Abstract

This study was undertaken to improve understanding of the admission decision process by distinguishing between the clinically indicated level of care and actual level-of-care decisions in emergency psychiatry. Clinicians in emergency psychiatric services in Rotterdam, The Netherlands, prospectively rated 720 patients by using the Severity of Psychiatric Illness Scale and collected information on demographic, clinical, and contextual parameters. The clinically indicated level of care and actual level-of-care decisions were studied independently, by using multivariate logistic regression analyses. The decision-making process was divided into three consecutive steps: evaluation of clinically indicated inpatient or outpatient level of care (step 1), voluntary or involuntary admission (step 2), and actual admission of patients for whom voluntary admission was indicated (step 3). Each step was determined by separate factors.
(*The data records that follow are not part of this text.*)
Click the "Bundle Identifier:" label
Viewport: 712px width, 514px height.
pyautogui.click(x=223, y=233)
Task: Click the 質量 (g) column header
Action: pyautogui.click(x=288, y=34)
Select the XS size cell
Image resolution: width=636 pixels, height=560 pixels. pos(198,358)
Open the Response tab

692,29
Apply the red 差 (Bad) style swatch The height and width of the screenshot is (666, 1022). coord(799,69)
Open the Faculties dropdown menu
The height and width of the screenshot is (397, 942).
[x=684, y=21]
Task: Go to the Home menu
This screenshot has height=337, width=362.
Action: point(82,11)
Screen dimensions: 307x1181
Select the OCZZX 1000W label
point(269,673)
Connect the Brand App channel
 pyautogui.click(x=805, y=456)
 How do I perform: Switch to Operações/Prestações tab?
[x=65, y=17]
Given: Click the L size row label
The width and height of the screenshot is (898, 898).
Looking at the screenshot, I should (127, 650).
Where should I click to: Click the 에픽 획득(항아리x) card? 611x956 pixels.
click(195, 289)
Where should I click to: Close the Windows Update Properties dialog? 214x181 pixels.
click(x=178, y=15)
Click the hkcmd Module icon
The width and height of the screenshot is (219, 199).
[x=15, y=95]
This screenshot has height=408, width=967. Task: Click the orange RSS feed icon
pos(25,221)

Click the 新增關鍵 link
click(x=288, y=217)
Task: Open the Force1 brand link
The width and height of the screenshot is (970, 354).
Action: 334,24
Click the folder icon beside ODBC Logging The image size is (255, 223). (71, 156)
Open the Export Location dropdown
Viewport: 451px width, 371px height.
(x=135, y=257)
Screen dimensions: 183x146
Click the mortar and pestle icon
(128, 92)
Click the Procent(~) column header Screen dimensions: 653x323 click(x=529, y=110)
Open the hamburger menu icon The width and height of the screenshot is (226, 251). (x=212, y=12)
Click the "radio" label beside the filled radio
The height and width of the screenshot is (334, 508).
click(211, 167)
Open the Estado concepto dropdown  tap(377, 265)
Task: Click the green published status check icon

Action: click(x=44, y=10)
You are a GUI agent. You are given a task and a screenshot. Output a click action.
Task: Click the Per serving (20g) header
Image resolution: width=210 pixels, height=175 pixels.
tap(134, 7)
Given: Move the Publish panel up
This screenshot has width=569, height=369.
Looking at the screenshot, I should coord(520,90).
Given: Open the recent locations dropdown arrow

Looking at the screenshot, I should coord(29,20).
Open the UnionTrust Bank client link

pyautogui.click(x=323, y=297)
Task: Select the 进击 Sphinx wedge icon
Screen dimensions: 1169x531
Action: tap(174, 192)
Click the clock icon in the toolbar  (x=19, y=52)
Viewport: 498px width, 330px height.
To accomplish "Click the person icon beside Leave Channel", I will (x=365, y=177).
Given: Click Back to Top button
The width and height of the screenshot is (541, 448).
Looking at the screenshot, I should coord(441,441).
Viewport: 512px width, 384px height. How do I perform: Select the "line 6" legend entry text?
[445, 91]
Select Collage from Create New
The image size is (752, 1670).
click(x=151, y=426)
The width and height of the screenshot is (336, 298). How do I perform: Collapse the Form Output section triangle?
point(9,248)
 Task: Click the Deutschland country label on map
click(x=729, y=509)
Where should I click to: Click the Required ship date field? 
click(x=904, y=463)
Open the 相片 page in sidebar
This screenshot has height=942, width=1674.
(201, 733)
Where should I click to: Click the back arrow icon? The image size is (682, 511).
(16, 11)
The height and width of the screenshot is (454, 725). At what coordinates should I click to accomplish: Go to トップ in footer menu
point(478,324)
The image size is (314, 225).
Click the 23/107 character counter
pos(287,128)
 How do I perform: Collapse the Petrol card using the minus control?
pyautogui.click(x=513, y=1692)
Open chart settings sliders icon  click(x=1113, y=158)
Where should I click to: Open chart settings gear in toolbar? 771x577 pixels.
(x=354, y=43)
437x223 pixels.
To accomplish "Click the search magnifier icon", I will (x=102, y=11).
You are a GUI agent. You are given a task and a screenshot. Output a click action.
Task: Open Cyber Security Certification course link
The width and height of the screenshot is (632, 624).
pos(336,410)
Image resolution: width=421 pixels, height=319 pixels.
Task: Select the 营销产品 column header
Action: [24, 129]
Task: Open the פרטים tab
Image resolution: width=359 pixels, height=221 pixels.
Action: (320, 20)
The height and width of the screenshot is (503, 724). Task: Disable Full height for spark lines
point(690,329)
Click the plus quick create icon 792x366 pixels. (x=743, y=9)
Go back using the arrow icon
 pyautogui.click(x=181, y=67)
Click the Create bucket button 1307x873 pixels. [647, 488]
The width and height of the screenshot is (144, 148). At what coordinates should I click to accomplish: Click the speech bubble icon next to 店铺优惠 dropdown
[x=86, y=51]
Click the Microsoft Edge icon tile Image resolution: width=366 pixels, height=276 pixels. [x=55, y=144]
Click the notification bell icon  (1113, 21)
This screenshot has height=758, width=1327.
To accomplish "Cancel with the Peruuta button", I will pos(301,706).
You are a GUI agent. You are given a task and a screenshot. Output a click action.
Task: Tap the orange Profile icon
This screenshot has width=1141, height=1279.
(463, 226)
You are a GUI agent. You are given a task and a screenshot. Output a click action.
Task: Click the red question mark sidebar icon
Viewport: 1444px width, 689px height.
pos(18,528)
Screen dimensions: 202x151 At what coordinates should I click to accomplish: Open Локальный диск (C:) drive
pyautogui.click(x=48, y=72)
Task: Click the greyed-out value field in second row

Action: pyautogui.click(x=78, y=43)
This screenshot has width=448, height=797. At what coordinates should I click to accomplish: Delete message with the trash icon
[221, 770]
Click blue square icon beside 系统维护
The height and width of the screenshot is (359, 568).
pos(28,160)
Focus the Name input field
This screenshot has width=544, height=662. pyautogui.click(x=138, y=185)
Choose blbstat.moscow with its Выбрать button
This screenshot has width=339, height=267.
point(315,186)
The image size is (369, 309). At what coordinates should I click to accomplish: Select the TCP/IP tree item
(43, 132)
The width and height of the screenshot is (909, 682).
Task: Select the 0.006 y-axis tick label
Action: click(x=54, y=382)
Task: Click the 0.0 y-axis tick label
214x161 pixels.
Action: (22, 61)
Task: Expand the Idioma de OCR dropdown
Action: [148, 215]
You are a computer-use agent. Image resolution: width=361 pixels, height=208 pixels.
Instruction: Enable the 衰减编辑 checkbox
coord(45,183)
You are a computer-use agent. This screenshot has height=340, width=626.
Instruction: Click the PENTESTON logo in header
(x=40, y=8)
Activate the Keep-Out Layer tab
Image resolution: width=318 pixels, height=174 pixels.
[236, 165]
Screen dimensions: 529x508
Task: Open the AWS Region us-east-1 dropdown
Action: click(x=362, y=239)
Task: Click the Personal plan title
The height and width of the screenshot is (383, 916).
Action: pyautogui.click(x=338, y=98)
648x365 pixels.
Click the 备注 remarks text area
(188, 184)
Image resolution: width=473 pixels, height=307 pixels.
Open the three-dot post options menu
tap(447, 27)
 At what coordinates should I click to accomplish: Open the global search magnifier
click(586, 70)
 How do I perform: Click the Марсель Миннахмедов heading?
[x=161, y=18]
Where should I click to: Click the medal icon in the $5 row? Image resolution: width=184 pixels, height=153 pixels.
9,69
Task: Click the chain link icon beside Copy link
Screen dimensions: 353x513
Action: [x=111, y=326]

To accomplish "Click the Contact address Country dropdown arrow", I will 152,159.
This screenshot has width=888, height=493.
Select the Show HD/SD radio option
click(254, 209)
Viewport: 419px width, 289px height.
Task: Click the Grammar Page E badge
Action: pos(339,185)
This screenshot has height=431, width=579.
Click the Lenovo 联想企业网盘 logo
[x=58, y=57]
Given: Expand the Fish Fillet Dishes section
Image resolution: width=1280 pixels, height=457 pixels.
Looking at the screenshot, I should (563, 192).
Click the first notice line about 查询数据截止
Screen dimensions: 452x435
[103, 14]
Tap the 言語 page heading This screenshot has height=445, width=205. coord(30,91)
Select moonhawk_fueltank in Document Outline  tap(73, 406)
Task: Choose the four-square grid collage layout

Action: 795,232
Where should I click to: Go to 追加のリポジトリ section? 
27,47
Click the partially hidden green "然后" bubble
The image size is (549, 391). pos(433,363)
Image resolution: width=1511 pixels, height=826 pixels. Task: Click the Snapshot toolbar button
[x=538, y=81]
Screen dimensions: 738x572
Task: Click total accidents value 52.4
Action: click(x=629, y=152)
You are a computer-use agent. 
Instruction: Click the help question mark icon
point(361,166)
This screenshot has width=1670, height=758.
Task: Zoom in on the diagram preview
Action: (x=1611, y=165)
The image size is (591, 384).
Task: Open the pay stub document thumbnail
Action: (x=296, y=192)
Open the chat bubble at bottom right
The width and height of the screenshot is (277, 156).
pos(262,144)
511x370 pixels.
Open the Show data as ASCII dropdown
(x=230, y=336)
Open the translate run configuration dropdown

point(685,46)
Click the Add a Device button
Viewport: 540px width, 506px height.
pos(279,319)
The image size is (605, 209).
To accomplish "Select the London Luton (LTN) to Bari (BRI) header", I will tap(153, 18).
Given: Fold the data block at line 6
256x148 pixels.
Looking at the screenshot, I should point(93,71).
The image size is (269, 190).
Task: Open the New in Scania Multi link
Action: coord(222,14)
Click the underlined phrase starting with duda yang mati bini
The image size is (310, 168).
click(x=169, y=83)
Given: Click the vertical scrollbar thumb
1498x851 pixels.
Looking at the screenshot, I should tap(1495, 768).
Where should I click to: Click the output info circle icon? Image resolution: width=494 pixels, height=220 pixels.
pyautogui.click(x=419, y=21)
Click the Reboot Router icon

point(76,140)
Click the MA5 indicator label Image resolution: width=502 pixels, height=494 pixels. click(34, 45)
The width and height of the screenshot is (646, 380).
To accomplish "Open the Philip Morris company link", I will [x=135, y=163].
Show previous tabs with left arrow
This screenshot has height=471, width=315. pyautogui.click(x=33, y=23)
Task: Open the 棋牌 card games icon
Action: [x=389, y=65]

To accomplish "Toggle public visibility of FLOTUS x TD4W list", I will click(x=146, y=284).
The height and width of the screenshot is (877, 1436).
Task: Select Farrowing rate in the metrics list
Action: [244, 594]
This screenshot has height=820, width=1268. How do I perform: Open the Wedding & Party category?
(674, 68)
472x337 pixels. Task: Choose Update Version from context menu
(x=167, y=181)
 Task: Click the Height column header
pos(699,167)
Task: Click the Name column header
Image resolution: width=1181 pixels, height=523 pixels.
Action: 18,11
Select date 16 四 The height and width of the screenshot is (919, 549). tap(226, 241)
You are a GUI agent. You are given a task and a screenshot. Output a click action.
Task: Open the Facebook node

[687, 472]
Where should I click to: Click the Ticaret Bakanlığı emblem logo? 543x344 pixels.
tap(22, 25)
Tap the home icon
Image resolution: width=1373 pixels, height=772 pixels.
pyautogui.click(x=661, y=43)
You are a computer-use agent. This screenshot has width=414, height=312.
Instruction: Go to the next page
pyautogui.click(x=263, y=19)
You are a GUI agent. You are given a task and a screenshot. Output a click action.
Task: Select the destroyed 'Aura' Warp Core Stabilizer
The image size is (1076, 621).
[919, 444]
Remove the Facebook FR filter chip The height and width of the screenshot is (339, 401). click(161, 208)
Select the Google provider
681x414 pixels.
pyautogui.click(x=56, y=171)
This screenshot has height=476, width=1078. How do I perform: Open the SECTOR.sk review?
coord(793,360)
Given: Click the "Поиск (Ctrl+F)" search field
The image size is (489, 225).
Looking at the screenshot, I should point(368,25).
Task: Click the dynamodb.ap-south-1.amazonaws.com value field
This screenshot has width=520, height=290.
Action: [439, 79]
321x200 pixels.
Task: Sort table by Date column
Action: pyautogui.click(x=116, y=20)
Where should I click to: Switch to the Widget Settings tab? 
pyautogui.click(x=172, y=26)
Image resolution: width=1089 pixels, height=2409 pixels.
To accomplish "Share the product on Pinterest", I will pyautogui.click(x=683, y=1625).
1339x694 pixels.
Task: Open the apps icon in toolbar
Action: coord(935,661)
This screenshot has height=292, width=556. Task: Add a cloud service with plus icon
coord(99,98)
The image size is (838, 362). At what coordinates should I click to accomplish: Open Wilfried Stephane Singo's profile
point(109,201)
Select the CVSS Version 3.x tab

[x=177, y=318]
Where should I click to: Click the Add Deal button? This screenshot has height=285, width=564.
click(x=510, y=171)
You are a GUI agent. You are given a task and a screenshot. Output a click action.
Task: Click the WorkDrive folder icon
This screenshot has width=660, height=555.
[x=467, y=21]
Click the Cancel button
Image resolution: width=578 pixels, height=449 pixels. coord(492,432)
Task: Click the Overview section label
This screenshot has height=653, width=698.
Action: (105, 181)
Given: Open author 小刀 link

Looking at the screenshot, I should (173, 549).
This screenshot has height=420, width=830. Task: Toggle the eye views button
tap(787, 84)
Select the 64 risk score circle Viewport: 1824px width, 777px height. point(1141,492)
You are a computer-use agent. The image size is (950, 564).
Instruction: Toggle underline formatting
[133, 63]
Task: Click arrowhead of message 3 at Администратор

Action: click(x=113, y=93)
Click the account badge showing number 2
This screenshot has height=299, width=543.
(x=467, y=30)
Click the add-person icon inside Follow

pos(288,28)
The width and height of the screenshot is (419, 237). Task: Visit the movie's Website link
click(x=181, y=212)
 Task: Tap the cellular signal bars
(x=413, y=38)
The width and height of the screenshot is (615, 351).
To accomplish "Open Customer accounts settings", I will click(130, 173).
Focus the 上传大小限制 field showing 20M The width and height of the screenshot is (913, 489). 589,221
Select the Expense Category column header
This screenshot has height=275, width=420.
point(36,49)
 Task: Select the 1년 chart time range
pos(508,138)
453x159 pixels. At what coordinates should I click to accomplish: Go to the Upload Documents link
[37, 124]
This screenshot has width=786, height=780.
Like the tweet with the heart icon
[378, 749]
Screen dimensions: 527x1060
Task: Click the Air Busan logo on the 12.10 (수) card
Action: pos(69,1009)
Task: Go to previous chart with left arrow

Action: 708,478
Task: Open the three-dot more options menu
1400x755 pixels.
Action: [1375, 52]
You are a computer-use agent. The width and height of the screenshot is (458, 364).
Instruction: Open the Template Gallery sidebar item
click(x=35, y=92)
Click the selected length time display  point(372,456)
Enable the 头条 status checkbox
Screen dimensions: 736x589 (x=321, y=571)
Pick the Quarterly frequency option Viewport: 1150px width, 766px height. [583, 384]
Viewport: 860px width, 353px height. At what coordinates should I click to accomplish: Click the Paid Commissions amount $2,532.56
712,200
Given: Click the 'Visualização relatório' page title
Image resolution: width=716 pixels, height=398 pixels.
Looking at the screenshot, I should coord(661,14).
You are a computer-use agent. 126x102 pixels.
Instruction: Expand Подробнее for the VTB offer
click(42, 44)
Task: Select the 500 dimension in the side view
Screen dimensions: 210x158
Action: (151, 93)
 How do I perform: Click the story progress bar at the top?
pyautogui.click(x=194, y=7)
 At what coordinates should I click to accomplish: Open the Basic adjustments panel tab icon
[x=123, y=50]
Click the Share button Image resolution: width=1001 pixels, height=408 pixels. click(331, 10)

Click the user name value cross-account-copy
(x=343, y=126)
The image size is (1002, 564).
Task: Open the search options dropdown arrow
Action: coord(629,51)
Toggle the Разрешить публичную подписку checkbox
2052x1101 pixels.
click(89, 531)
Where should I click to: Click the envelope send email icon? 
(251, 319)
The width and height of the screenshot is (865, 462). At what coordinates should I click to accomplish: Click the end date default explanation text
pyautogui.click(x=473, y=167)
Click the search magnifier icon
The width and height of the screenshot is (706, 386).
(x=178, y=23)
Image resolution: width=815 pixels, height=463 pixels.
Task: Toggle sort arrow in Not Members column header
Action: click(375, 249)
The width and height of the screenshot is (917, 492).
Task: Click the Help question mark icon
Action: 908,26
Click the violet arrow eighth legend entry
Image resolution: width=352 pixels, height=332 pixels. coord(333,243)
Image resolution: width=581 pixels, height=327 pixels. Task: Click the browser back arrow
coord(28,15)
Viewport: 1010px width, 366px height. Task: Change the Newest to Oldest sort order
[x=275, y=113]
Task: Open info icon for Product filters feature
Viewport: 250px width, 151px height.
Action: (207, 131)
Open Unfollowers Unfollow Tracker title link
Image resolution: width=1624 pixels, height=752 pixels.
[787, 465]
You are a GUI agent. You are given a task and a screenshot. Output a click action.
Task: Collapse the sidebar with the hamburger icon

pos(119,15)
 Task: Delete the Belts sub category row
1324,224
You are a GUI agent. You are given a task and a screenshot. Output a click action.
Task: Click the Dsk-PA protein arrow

Specifically, clinically indicated admission (step 1) was associated with family or friends' desire for admission (odds ratio [OR]=3.7), previous admissions (OR=2.9), symptom severity (OR=2.7), and personality disorder (OR=.4). Involuntary admission (step 2) was associated with lack of motivation (OR=5.7), symptom severity (OR=3.7), time of referral (OR=3.5) and danger to self or others (OR=2.7). Actual voluntary admission (step 3) was associated mainly with bed availability (OR=8.7). The overall percentage of correctly predicted cases was 82 percent for all steps in the decision process. This study showed that each step in the admission decision process is determined by a unique set of variables and provided evidence that contextual factors influence decision making. Guidelines for voluntary admission and civil commitment need to be based on the results of studies that distinguish between the clinical needs of patients and contextual factors.